YOUR TASK —
Your task is to transcribe, word for word, the line containing "The width and" and all lines that follow it to the end of the entries. Leave out the pictures.

++++++++++++++++++++

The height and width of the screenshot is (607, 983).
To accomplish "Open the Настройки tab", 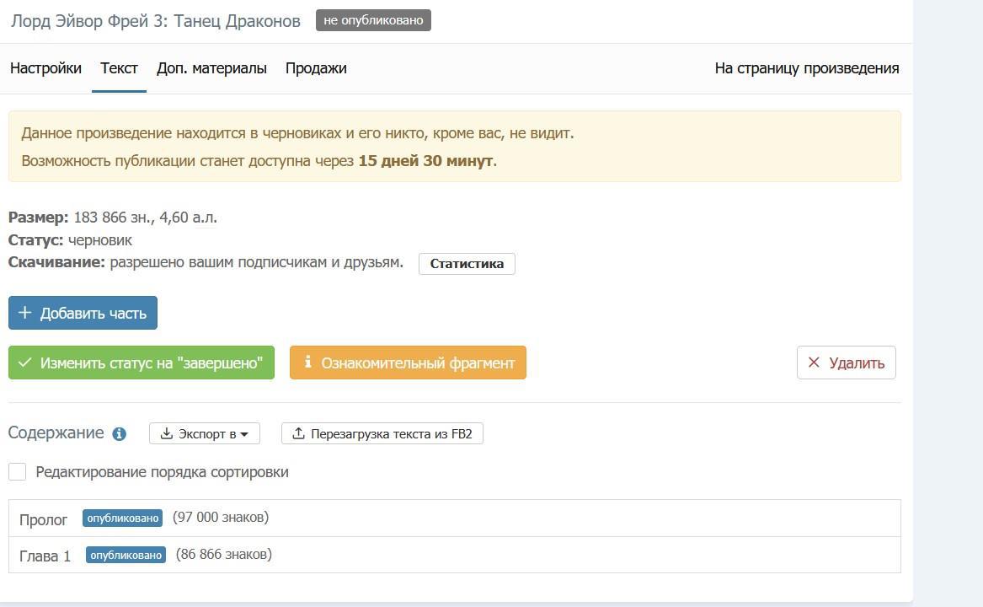I will 45,68.
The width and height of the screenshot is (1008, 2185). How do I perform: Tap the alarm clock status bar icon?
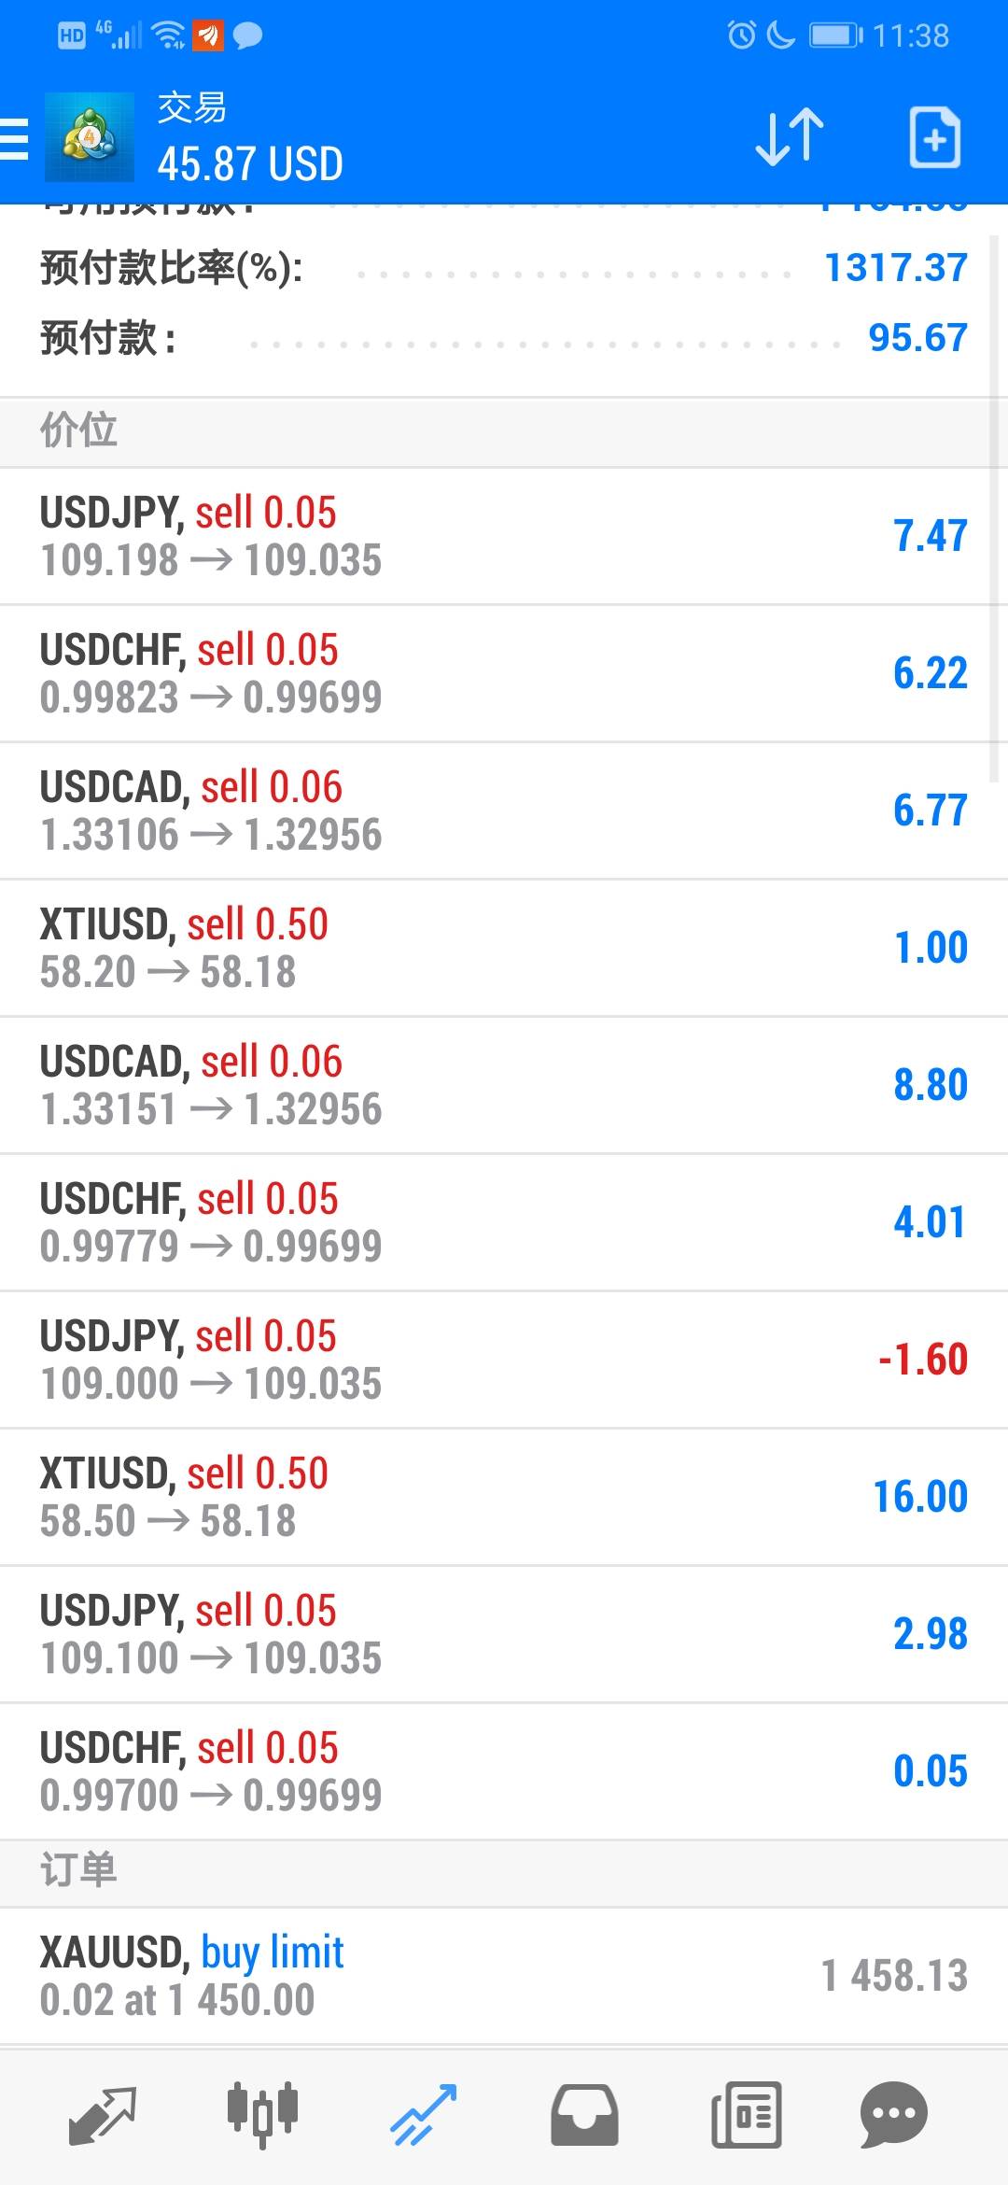coord(741,35)
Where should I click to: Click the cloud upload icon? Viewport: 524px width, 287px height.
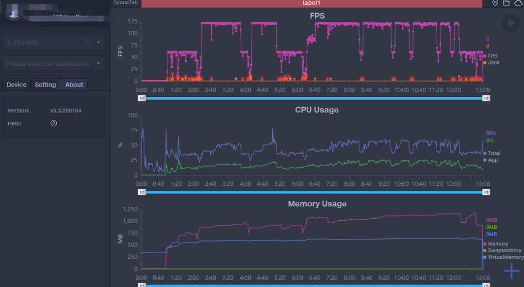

++++++++++++++++++++

EXERCISE RESULT —
The width and height of the screenshot is (1008, 2185). How do I perform: Tap the alarm clock status bar icon?
coord(741,35)
Where should I click to: Click the cloud upload icon? Viewport: 524px width, 287px height.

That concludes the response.